任务说明: 把下面材料里的"Identify the location of"全部改成"Find the position of"，其他内容一字不动，重新写出来。
────
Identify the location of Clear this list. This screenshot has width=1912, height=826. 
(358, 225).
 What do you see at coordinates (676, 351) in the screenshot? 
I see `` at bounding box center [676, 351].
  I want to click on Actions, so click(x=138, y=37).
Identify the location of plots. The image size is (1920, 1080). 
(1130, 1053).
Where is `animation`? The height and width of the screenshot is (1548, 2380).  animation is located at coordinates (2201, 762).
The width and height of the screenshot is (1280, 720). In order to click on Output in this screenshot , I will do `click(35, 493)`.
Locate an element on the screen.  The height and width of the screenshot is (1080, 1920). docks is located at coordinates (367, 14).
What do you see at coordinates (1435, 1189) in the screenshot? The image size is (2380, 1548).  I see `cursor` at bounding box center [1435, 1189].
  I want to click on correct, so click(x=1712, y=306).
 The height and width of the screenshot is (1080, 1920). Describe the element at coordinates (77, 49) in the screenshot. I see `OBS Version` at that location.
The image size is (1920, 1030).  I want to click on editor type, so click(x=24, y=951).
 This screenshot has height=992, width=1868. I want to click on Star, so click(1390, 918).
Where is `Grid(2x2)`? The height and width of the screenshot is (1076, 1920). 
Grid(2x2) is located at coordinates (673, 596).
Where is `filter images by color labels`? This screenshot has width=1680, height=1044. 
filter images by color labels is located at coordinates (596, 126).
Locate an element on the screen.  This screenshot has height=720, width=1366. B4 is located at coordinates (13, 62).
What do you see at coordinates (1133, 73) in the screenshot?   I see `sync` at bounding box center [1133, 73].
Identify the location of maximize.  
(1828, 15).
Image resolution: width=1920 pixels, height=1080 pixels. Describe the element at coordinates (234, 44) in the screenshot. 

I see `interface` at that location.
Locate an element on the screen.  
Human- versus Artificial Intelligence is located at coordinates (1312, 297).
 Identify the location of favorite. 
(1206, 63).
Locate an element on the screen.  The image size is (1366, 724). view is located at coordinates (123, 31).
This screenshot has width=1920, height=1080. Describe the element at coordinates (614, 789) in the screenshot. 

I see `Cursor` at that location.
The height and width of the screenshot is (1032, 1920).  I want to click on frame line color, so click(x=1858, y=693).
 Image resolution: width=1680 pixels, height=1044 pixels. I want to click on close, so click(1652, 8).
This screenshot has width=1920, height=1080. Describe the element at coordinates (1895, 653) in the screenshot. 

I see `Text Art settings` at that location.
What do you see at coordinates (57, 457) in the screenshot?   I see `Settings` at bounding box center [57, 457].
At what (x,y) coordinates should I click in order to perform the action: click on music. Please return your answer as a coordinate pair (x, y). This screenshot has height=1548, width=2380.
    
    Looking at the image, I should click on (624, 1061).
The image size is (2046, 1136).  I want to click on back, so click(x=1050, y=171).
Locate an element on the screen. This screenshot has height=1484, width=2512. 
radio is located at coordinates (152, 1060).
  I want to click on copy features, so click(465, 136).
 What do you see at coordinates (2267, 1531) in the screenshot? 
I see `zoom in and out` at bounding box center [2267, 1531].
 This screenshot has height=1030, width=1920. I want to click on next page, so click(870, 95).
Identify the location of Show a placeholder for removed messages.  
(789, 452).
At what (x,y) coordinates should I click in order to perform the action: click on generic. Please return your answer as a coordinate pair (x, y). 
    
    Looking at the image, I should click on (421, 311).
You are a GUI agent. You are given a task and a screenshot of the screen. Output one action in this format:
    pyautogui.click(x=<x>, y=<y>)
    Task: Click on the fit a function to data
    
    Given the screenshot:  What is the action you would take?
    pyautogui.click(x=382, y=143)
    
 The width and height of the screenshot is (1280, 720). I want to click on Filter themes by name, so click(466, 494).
────
解答过程:
Find the position of Clear this list. This screenshot has width=1912, height=826. 
(358, 225).
 What do you see at coordinates (676, 351) in the screenshot? 
I see `` at bounding box center [676, 351].
  I want to click on Actions, so click(x=138, y=37).
Find the position of plots. The image size is (1920, 1080). 
(1130, 1053).
Where is `animation`? The height and width of the screenshot is (1548, 2380).  animation is located at coordinates (2201, 762).
The width and height of the screenshot is (1280, 720). In order to click on Output in this screenshot , I will do `click(35, 493)`.
Locate an element on the screen.  The height and width of the screenshot is (1080, 1920). docks is located at coordinates (367, 14).
What do you see at coordinates (1435, 1189) in the screenshot? The image size is (2380, 1548).  I see `cursor` at bounding box center [1435, 1189].
  I want to click on correct, so click(x=1712, y=306).
 The height and width of the screenshot is (1080, 1920). Describe the element at coordinates (77, 49) in the screenshot. I see `OBS Version` at that location.
The image size is (1920, 1030).  I want to click on editor type, so click(x=24, y=951).
 This screenshot has height=992, width=1868. I want to click on Star, so click(1390, 918).
Where is `Grid(2x2)`? The height and width of the screenshot is (1076, 1920). 
Grid(2x2) is located at coordinates (673, 596).
Where is `filter images by color labels`? This screenshot has width=1680, height=1044. 
filter images by color labels is located at coordinates (596, 126).
Locate an element on the screen.  This screenshot has height=720, width=1366. B4 is located at coordinates (13, 62).
What do you see at coordinates (1133, 73) in the screenshot?   I see `sync` at bounding box center [1133, 73].
Find the position of maximize.  
(1828, 15).
Image resolution: width=1920 pixels, height=1080 pixels. Describe the element at coordinates (234, 44) in the screenshot. 

I see `interface` at that location.
Locate an element on the screen.  
Human- versus Artificial Intelligence is located at coordinates (1312, 297).
 Find the position of favorite. 
(1206, 63).
Locate an element on the screen.  The image size is (1366, 724). view is located at coordinates (123, 31).
This screenshot has width=1920, height=1080. Describe the element at coordinates (614, 789) in the screenshot. 

I see `Cursor` at that location.
The height and width of the screenshot is (1032, 1920).  I want to click on frame line color, so click(x=1858, y=693).
 Image resolution: width=1680 pixels, height=1044 pixels. I want to click on close, so click(1652, 8).
This screenshot has width=1920, height=1080. Describe the element at coordinates (1895, 653) in the screenshot. 

I see `Text Art settings` at that location.
What do you see at coordinates (57, 457) in the screenshot?   I see `Settings` at bounding box center [57, 457].
At what (x,y) coordinates should I click in order to perform the action: click on music. Please return your answer as a coordinate pair (x, y). This screenshot has height=1548, width=2380.
    
    Looking at the image, I should click on (624, 1061).
The image size is (2046, 1136).  I want to click on back, so click(x=1050, y=171).
Locate an element on the screen. This screenshot has height=1484, width=2512. 
radio is located at coordinates (152, 1060).
  I want to click on copy features, so click(465, 136).
 What do you see at coordinates (2267, 1531) in the screenshot? 
I see `zoom in and out` at bounding box center [2267, 1531].
 This screenshot has height=1030, width=1920. I want to click on next page, so click(870, 95).
Find the position of Show a placeholder for removed messages.  
(789, 452).
At what (x,y) coordinates should I click in order to perform the action: click on generic. Please return your answer as a coordinate pair (x, y). 
    
    Looking at the image, I should click on (421, 311).
You are a GUI agent. You are given a task and a screenshot of the screen. Output one action in this format:
    pyautogui.click(x=<x>, y=<y>)
    Task: Click on the fit a function to data
    
    Given the screenshot:  What is the action you would take?
    pyautogui.click(x=382, y=143)
    
 The width and height of the screenshot is (1280, 720). I want to click on Filter themes by name, so click(466, 494).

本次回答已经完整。